Die Story habe ich als flüssig erzählt empfunden. Die Perspektivwechsel halten sich im Rahmen und sind aus meiner Sicht an den passenden Stellen eingebaut, so dass für den Leser keinerlei ungewollte Lücken entstehen. Ich hatte jedenfalls nie das Gefühl, es würde etwas fehlen die Handlung plätscherte einfach weiter.

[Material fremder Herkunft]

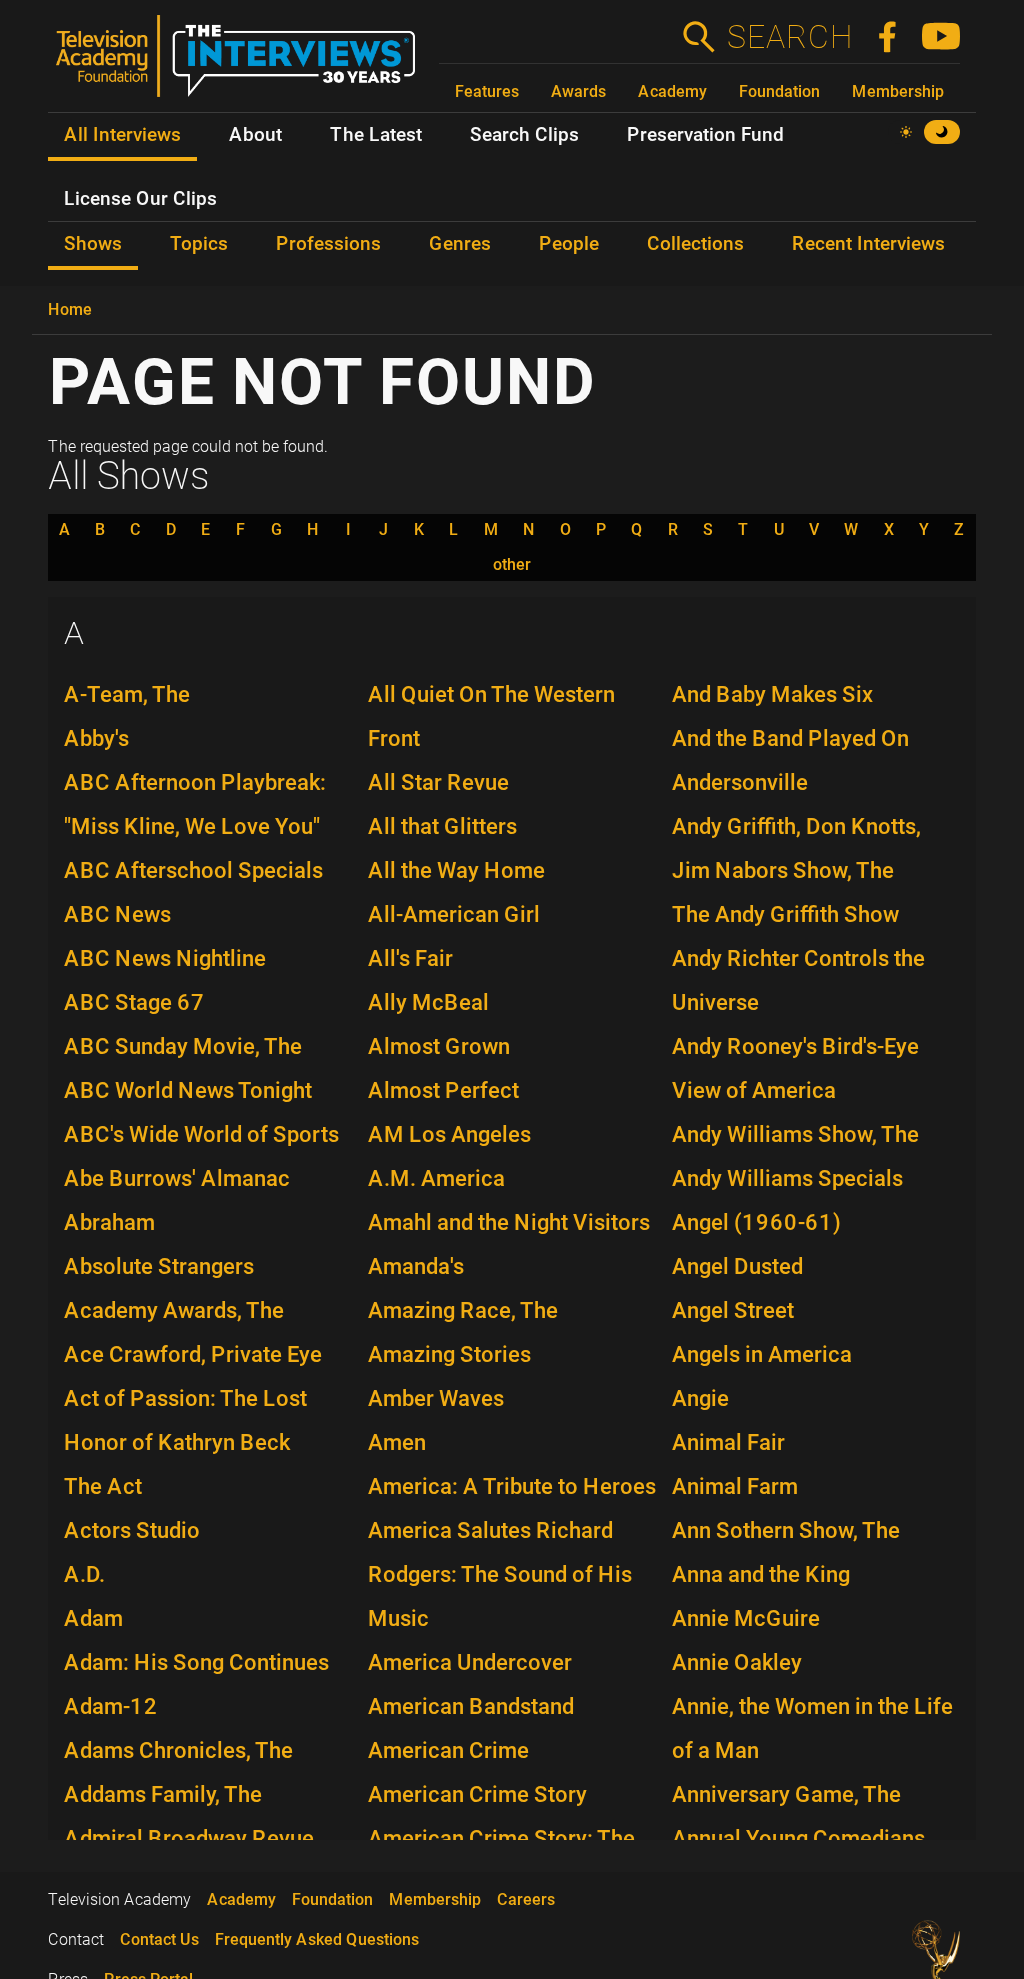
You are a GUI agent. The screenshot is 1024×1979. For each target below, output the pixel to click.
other (512, 565)
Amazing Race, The (463, 1310)
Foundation (779, 91)
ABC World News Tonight (188, 1090)
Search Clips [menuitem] (524, 135)
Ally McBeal (428, 1002)
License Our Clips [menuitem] (140, 199)
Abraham (109, 1222)
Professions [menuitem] (328, 244)
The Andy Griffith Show (785, 914)
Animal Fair (728, 1442)
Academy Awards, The (174, 1310)
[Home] (243, 64)
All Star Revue (438, 782)
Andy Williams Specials (787, 1178)
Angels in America (762, 1354)
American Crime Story (477, 1794)
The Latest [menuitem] (376, 135)
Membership (898, 91)
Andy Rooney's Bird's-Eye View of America (795, 1068)
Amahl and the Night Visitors (509, 1222)
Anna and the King (761, 1574)
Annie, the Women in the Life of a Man (812, 1728)
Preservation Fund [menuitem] (705, 135)
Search (789, 37)
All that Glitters (442, 826)
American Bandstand (471, 1706)
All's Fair (410, 958)
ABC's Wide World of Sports (201, 1134)
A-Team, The (127, 694)
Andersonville (740, 782)
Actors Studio (132, 1530)
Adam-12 (111, 1706)
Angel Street (733, 1310)
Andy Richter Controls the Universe (798, 980)
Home (70, 309)
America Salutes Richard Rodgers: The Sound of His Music (500, 1574)
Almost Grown (439, 1046)
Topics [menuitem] (199, 244)
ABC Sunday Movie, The (183, 1046)
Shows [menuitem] (93, 244)
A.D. (84, 1574)
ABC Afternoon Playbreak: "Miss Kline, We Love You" (195, 804)
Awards (578, 91)
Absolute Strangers (159, 1266)
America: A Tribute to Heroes (512, 1486)
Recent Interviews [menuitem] (868, 244)
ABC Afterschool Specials (193, 870)
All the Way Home (456, 870)
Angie (700, 1398)
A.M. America (436, 1178)
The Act (103, 1486)
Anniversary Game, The (786, 1794)
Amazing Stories (449, 1354)
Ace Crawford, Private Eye (193, 1354)
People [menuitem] (569, 244)
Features (487, 91)
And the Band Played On (790, 738)
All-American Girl (454, 914)
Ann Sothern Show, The (786, 1530)
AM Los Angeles (449, 1134)
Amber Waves (436, 1398)
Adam (93, 1618)
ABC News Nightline (165, 958)
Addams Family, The (163, 1794)
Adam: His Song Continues (196, 1662)
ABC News (117, 914)
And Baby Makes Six (772, 694)
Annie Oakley (737, 1662)
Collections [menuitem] (695, 244)
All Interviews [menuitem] (122, 135)
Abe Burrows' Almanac (177, 1178)
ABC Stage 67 (134, 1002)
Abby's (96, 738)
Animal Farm (735, 1486)
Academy (672, 91)
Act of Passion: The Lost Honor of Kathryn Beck (185, 1420)
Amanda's (416, 1266)
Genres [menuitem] (460, 244)
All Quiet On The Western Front (491, 716)
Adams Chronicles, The (178, 1750)
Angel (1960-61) (756, 1222)
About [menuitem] (255, 135)
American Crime (448, 1750)
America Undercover (470, 1662)
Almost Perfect (443, 1090)
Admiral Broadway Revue (189, 1838)
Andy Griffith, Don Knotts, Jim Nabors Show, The (796, 848)
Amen (397, 1442)
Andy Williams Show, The (795, 1134)
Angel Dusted (737, 1266)
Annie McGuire (746, 1618)
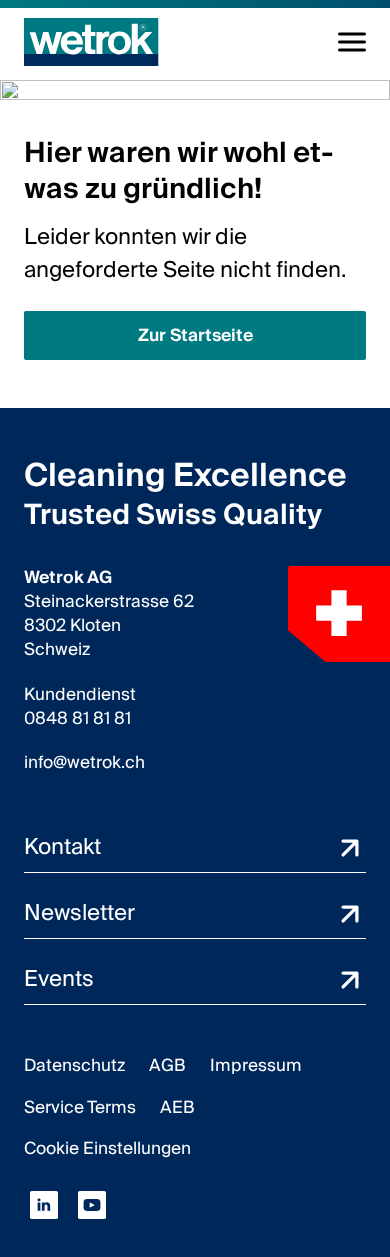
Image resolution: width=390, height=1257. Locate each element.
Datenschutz (74, 1065)
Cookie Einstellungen (107, 1148)
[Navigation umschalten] (352, 42)
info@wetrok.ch (84, 763)
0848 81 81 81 (77, 719)
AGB (167, 1065)
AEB (177, 1107)
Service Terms (80, 1107)
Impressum (256, 1065)
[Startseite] (91, 42)
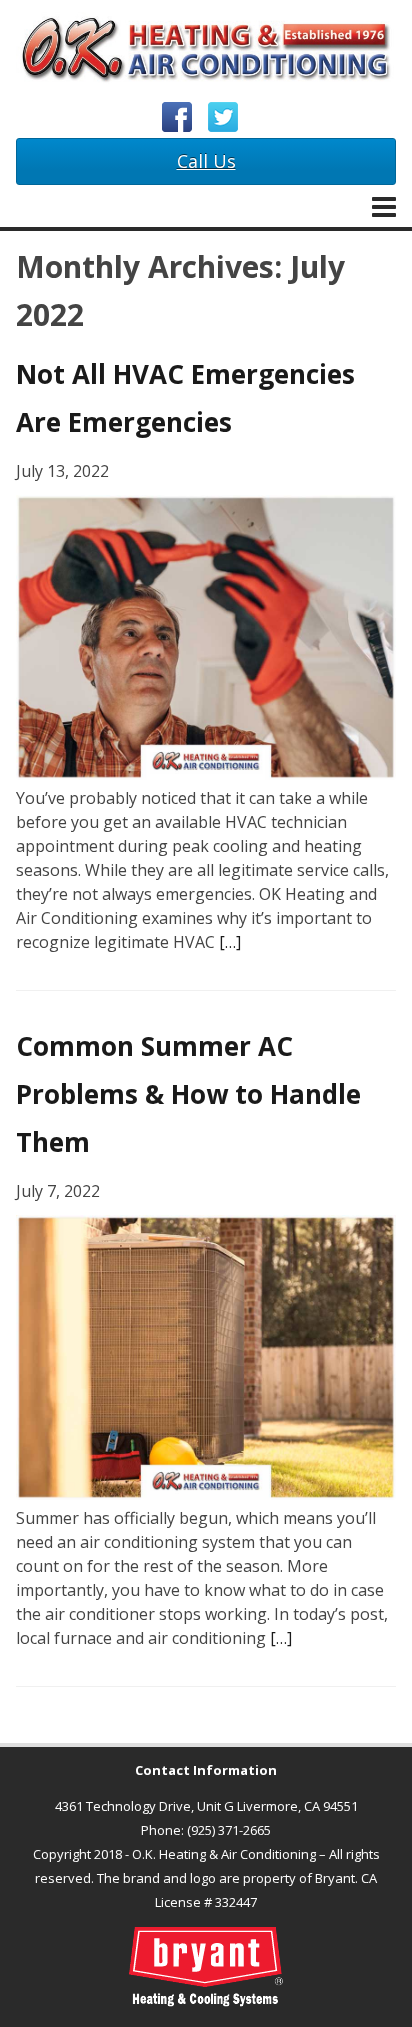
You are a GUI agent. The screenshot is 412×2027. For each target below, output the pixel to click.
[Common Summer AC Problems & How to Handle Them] (206, 1494)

Allerdings gibt es leider etwas Wesentliches, das meinen Gesamteindruck von dem Buch getrübt hat. Wesentlich deswegen, weil sich das in aller Regel nun einmal durch das ganze Buch zieht. Dieser Kritikpunkt betrifft den Schreibstil. Nun habe ich ja (noch) nicht den Vergleich und weiß daher nicht, ob Boyle immer so schreibt. In DIESEM Roman und als Boyle-Neuling erschien mir der Schreibstil jedenfalls mehr als gewöhnungsbedürftig. Bei den vielen Schachtelsätzen musste ich mich anfangs schon sehr anstrengen, um bei der Stange zu bleiben. Zudem empfand ich diese Schreibweise als recht langatmig, was in Kombination mit ellenlangen Kapiteln und wenig Absätzen sehr ermüdend und zeitweise demotivierend sein kann. Aus meiner Sicht wurde dadurch sehr viel von der Spannung genommen, die der Roman mit einem prägnanteren Schreibstil hätte entfalten können. Zwar hatte ich den Eindruck, dass sich dies im Laufe der Lektüre ein wenig verbesserte, aber das kann in bestimmtem Maße auch an dem Gewöhnungsfaktor liegen. So kann ich nur sagen: Das inhaltliche Potential wurde literarisch hier leider nicht ausgeschöpft.

Fazit

Gute Ansätze, eine Story mit viel Potential und einigen inhaltlichen Highlights, die auch zum Nachdenken anregt -  in der Umsetzung aus den genannten Gründen aber leider nur Durchschnitt.